Posted by hyperfocus on December 7, 2011, at 17:19:24
In reply to Re: Effexor 450 mg? » jono_in_adelaide, posted by SLS on December 5, 2011, at 7:05:45
What meds were you taking immediately before you started with the Parnate/desipramine?
Posted by Bob on December 7, 2011, at 17:40:13
In reply to Re: Effexor 450 mg?, posted by SLS on December 6, 2011, at 17:34:28
> My doctor acceded to my request to raise the dosage of Effexor to 450 mg. I'm not expecting miracles, but perhaps it will help enough so that I could return to work. He also prescribed prazosin, thinking that there might be a PTSD thing going on. I don't think there is, but I'll go along with it for now.
>
>
> - Scott
>
>
Scott -What can you tell me about prazosin? How does it work and what are your experiences with taking it? Is this drug widely used for PTSD? Are there other drugs out there meant for the treatment of PTSD?
Bob
Posted by huxley on December 7, 2011, at 21:53:11
In reply to Effexor 450 mg?, posted by SLS on December 1, 2011, at 12:20:25
Hi Scott,
I went up to 600mg of effexor.
Did nothing it did't do at 200mg.
Posted by SLS on December 8, 2011, at 7:30:04
In reply to Re: Effexor 450 mg?, posted by huxley on December 7, 2011, at 21:53:11
> Hi Scott,
>
> I went up to 600mg of effexor.
>
> Did nothing it did't do at 200mg.
Thanks for the input, Huxley.Did you experience any side effects?
- Scott
Posted by SLS on December 8, 2011, at 7:34:09
In reply to Re: Effexor 450 mg? » SLS, posted by hyperfocus on December 7, 2011, at 17:19:24
> What meds were you taking immediately before you started with the Parnate/desipramine?
I had been drug-free for almost a year prior to treatment. Baron Shopsin had recommended that I stay "clean" as much as possible. Unfortunately, my depression became too severe not to treat.
- Scott
Posted by SLS on December 8, 2011, at 7:36:22
In reply to Re: Effexor 450 mg? » SLS, posted by Phidippus on December 7, 2011, at 14:56:13
> I thinkk you just need tro strip everything down and start from scratch.

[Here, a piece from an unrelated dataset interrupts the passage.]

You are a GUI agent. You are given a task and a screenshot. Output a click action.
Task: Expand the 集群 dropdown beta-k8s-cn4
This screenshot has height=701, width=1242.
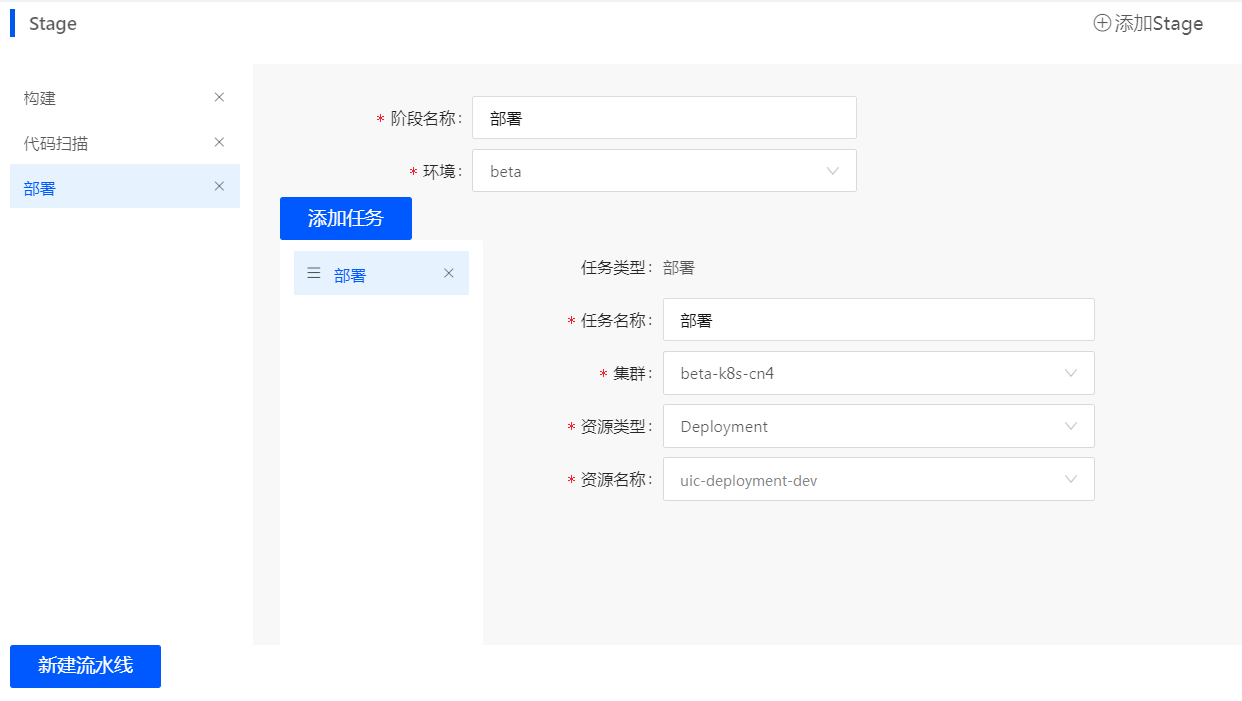click(878, 373)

My baseline depression is too severe for me to live independently.
What did you have in mind?
Thanks.
- Scott
Posted by SLS on December 8, 2011, at 8:04:36
In reply to Re: Effexor 450 mg? » SLS, posted by Bob on December 7, 2011, at 17:40:13
> > My doctor acceded to my request to raise the dosage of Effexor to 450 mg. I'm not expecting miracles, but perhaps it will help enough so that I could return to work. He also prescribed prazosin, thinking that there might be a PTSD thing going on. I don't think there is, but I'll go along with it for now.
> What can you tell me about prazosin? How does it work and what are your experiences with taking it? Is this drug widely used for PTSD? Are there other drugs out there meant for the treatment of PTSD?
Prazosin is a specific alpha-1 NE receptor antagonist. It is supposed to help improve sleep and reduce nightmares. I really don't think it is an appropriate treatment for me. I do have occasional dreams of being bullied in high school. I don't know...
Topamax is an effective treatment for PTSD. It helps with re-experiencing and avoidance. I don't know what dosages are used. One study I came across used 100 mg.